→ What is needed: Set down every line of the data exactly, skipping the pictures.

→ Working data:

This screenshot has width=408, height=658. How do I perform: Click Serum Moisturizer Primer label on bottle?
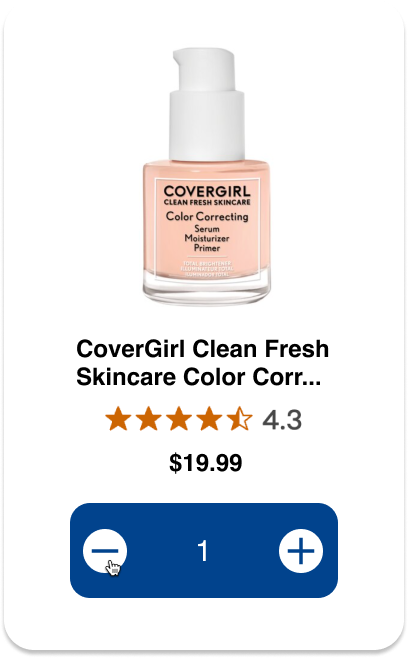coord(207,238)
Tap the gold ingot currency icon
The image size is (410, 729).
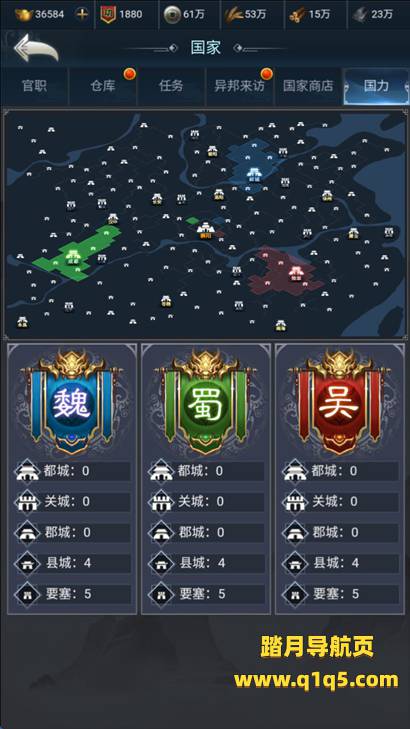click(24, 14)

→ Result of the task:
This screenshot has width=408, height=658. How do I perform: Click Serum Moisturizer Primer label on bottle?
coord(207,238)
Tap the gold ingot currency icon
The image size is (410, 729).
click(24, 14)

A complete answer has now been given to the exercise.